How neuroscience and Buddhism informs our activism

Talk given by Rachel Lilley at the advaya event Regenerative Activism: Revitalising Self and Society.

A brain is not evolved for rationality, happiness or accurate perception. Neuroscience and contemporary theories of the brain agree with Buddhist teaching, that the brain is not designed to see reality. We understand this more than ever, so how does this effect how we work as activists to create change?
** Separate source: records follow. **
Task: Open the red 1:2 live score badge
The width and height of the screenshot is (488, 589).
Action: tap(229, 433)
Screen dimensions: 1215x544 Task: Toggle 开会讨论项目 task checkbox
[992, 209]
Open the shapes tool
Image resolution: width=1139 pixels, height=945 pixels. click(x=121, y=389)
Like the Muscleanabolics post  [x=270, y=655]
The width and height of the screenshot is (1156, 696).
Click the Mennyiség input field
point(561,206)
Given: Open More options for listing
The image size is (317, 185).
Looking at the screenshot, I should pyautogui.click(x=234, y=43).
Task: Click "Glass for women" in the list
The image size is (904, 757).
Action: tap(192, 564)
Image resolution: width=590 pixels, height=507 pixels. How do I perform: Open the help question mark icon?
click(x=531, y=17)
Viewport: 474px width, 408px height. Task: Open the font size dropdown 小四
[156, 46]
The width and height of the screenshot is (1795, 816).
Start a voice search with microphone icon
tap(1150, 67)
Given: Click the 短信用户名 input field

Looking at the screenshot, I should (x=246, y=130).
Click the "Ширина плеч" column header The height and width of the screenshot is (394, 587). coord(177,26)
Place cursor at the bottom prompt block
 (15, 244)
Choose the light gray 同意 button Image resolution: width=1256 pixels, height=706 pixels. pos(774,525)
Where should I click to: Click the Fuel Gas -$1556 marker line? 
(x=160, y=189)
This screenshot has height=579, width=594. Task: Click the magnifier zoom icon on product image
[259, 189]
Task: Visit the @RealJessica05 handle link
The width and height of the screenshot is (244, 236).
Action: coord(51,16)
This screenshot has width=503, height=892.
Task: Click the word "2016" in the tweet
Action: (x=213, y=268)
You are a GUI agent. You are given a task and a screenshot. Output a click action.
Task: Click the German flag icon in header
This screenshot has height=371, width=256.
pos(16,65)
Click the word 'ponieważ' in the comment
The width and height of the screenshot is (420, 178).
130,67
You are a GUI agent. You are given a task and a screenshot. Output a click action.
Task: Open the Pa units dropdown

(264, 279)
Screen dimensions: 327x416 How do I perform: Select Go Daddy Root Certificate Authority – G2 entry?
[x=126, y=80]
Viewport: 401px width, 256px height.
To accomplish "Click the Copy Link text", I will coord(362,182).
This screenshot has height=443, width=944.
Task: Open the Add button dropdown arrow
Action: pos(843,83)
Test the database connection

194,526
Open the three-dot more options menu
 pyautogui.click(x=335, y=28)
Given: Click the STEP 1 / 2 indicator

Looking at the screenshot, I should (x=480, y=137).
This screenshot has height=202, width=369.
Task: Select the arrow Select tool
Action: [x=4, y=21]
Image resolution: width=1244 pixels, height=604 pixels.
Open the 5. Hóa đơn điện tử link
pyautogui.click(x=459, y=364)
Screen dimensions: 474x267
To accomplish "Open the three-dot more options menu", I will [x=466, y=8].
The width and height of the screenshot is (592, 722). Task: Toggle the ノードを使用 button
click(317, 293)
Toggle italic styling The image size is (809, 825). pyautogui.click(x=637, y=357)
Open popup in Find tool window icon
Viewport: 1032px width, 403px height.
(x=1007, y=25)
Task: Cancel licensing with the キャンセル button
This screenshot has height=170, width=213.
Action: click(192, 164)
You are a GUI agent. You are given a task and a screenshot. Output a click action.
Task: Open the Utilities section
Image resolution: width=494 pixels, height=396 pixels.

By understanding the latest theories of the brain, combined with practices of insight and reflection, we can make our work more effective and understand better the challenges of change making. This work draws from empirical research, developing, delivering and evaluating programmes in change making organisations. Rachel shows that learning about the brain from both a personal (mindfulness) and theoretical (neuroscience, psychology, behavioural economics) perspective can transform the way people work. How an understanding of unconscious bias, the role of emotions and intuition in decision making, together with increased self-awareness, meta cognitive and perspective taking skills, could help create the next cognitive evolution that might help us achieve revolutionary change.


Rachel Lilley

Dr Rachel Lilley is a practitioner academic with expertise in environmental and social change. Her research has included a world leading project on improving decision making and collaboration in government, building psychological capability in Senior Leaders through research and a training intervention using behavioural economics and attention practices such as mindfulness. She has over 20 years’ experience developing systemic approaches to environmental, social, individual, and organisational change.